Sun Cluster software makes disks highly available by utilizing multihost disk storage, which can be connected to more than one node at a time. Volume management software can be used to arrange these disks into shared storage that is mastered by a cluster node. The disks are then configured to move to another node if a failure occurs. The use of multihosted disks in Sun Cluster systems provides a variety of benefits, including the following:
Global access to file systems
Multiple access paths to file systems and data
Tolerance for single-node failures
All nodes must be connected by the cluster interconnect through at least two redundant physically independent networks, or paths, to avoid a single point of failure. While two interconnects are required for redundancy, up to six can be used to spread traffic to avoid bottlenecks and improve redundancy and scalability. The Sun Cluster interconnect uses Fast Ethernet, Gigabit-Ethernet, InfiniBand, Sun Fire Link, or the Scalable Coherent Interface (SCI, IEEE 1596-1992), enabling high-performance cluster-private communications.
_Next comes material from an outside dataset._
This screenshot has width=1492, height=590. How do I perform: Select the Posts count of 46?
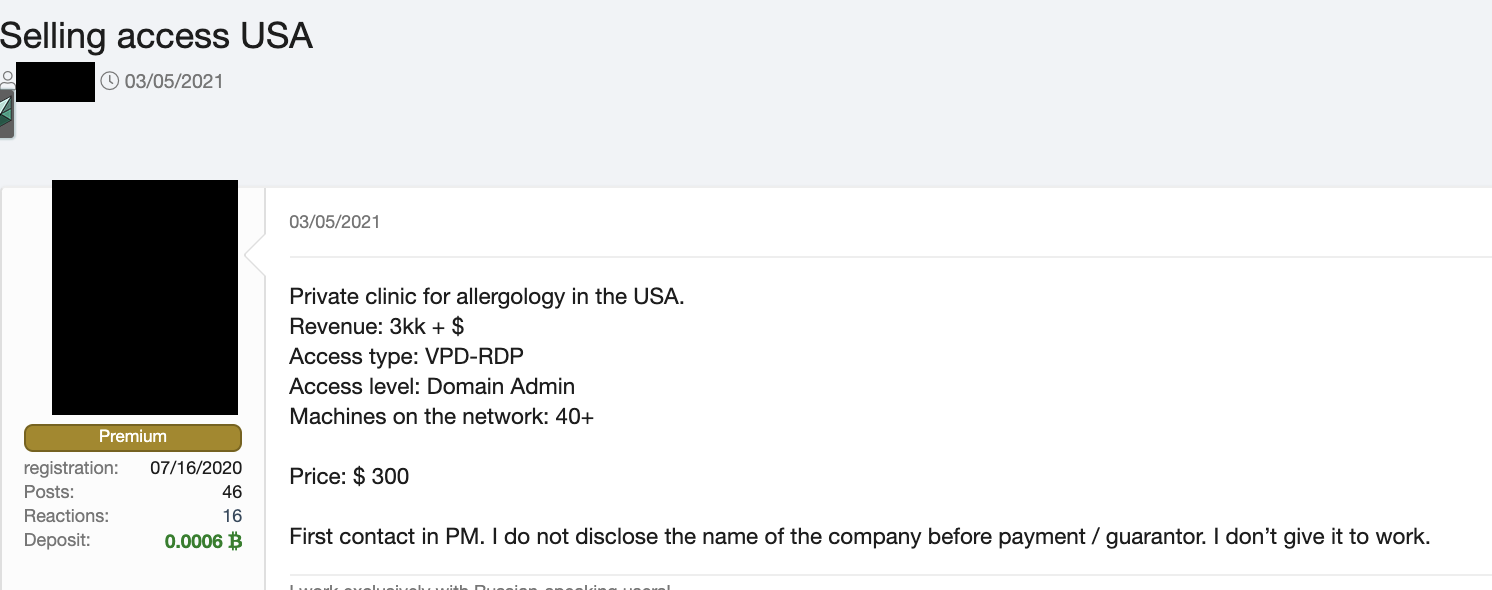pyautogui.click(x=232, y=492)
In clustered environments, high-speed, low-latency interconnects and protocols for internode communications are essential. The SCI interconnect in Sun Cluster systems offers improved performance over typical network interface cards (NICs). Sun Cluster uses the Remote Shared Memory (RSMTM) interface for internode communication across a Sun Fire Link network. RSM is a Sun messaging interface that is highly efficient for remote memory operations.
The RSM Reliable Datagram Transport (RSMRDT) driver consists of a driver that is built on top of the RSM API and a library that exports the RSMRDT-API interface. The driver provides enhanced Oracle Parallel Server/Real Application Clusters performance. The driver also enhances load-balancing and high-availability (HA) functions by providing them directly inside the driver, making them available to the clients transparently.
The cluster interconnect consists of the following hardware components:
Adapters – The network interface cards that reside in each cluster node. A network adapter with multiple interfaces could become a single point of failure if the entire adapter fails.
Junctions – The switches that reside outside of the cluster nodes. Junctions perform pass-through and switching functions to enable you to connect more than two nodes. In a two-node cluster, you do not need junctions because the nodes can be directly connected to each other through redundant physical cables. Those redundant cables are connected to redundant adapters on each node. Greater than two-node configurations require junctions.
Cables – The physical connections that are placed between either two network adapters or an adapter and a junction.
Figure 3–4 shows how the three components are connected.
Public network adapters are organized into IP multipathing groups (multipathing groups). Each multipathing group has one or more public network adapters. Each adapter in a multipathing group can be active, or you can configure standby interfaces that are inactive unless a failover occurs.
Multipathing groups provide the foundation for logical hostname and shared address resources. The same multipathing group on a node can host any number of logical hostname or shared address resources. To monitor public network connectivity of cluster nodes, you can create multipathing.
For more information about logical hostname and shared address resources, see the Sun Cluster Data Services Planning and Administration Guide for Solaris OS.
Clients connect to the cluster through the public network interfaces. Each network adapter card can connect to one or more public networks, depending on whether the card has multiple hardware interfaces. You can set up nodes to include multiple public network interface cards that are configured so that multiple cards are active, and serve as failover backups for one another. If one of the adapters fails, the Solaris Internet Protocol (IP) network multipathing software on Sun Cluster is called to fail over the defective interface to another adapter in the group.